Mississippi Supreme Court Dissenting Opinion Calls For Death Penalty Abolition

Mississippi has long supported the death penalty. So it is remarkable when a Mississippi Supreme Court Justice writes a dissenting opinion in a death penalty case that calls for the abolition of the death penalty. In Doss v. State (pdf), Justice Oliver Diaz, Jr., did just that, he called for the end of the death penalty.

The Sun Herald reports:
Outgoing Supreme Court Justice Oliver Diaz Jr.'s impassioned call for an end to the death penalty has drawn both criticism and praise.

In what was likely his departing dissent as his tenure on Mississippi's highest court ends, Diaz says society finally must recognize that "even as murderers commit the most cruel and unusual crime, so too do executioners render cruel and unusual punishment."

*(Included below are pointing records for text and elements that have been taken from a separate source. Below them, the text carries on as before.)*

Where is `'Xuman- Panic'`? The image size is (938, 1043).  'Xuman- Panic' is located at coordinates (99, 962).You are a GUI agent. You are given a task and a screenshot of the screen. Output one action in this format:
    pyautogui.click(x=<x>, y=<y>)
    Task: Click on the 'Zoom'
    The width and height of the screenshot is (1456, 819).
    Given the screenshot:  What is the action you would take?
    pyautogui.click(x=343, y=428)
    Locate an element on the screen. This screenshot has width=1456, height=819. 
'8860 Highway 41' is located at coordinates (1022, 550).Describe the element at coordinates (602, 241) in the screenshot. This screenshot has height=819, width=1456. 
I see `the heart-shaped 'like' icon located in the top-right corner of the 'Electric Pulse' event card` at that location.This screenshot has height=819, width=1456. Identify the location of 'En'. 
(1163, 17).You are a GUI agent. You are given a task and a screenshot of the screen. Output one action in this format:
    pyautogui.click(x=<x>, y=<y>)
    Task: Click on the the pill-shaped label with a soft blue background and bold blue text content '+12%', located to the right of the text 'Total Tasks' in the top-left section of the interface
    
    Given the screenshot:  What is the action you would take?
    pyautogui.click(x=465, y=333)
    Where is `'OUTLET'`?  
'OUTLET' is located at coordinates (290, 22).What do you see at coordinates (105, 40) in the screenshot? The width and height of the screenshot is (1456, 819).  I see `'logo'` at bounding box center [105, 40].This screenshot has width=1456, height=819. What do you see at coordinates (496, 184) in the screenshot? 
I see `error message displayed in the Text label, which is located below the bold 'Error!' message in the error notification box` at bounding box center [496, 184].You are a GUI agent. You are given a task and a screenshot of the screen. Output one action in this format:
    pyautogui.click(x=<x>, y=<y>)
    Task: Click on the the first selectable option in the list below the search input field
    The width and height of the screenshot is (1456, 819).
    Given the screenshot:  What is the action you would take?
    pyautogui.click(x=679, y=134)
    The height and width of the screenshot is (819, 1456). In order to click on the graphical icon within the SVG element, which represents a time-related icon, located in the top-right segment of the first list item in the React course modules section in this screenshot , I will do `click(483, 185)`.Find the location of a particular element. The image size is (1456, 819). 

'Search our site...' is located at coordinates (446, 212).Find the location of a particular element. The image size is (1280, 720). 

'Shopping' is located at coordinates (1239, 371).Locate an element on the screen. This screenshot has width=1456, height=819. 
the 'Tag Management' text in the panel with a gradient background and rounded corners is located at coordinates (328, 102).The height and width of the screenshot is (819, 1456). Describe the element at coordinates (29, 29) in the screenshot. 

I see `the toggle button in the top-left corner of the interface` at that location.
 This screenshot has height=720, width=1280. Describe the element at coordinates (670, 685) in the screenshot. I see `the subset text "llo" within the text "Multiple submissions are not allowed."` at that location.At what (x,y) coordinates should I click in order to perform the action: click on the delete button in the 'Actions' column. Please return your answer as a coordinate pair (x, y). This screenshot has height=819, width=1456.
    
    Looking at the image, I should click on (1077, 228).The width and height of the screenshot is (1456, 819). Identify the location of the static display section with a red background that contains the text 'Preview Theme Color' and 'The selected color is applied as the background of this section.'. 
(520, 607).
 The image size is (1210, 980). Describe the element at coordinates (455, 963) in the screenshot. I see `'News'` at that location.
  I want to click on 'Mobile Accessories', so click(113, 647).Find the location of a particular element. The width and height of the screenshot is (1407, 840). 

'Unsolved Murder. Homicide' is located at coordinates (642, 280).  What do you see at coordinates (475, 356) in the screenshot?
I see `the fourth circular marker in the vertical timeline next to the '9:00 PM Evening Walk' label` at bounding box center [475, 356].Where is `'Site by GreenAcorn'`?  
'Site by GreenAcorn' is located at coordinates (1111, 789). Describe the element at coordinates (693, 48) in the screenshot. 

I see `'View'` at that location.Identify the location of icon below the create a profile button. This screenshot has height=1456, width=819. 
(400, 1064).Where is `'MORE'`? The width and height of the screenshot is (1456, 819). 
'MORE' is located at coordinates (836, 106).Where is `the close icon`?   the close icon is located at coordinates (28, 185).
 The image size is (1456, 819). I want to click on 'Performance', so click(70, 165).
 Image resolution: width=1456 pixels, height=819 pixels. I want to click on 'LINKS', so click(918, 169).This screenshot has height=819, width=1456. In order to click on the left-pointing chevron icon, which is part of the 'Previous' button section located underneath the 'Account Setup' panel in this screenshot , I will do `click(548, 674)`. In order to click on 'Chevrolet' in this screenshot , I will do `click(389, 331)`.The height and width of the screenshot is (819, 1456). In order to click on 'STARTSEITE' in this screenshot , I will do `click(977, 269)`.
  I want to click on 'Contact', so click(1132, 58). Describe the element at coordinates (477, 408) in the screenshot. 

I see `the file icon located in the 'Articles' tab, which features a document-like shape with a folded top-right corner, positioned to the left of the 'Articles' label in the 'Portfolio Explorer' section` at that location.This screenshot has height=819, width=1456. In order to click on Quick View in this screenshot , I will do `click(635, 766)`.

Jimmy Robertson, a Jackson attorney who served on the state Supreme Court from 1983 to 1992, said Diaz laid out a number of points, including that the death penalty is not a deterrent to murder, that were "pretty close to being irrefutable to anybody that's objective on the question."
The criticism in the Sun Herald article was provided not by Mississippians but instead solely by Kent Scheidegger, legal director for the pro-death penalty Criminal Justice Legal Foundation of Sacramento, a right wing, pro death penalty organization, who provided the usual shop worn generalities.

Justice Diaz's dissent came in the case of Anthony Doss who sought a new trial because the trial court never explored his claims of mental retardation or the adequacy of the representation he received at trial from a court-appointed attorney with no death penalty experience. Doss was sentenced to death fifteen year ago, in 1993, for his role in the armed robbery and killing of a convenience store clerk, Robert C. Bell.

Diaz wrote:
"Just as a cockroach scurrying across a kitchen floor at night invariably proves the presence of thousands unseen, these cases leave little room for doubt that innocent men, at unknown and terrible moments in our history, have gone unexonerated and been sent baselessly to their deaths."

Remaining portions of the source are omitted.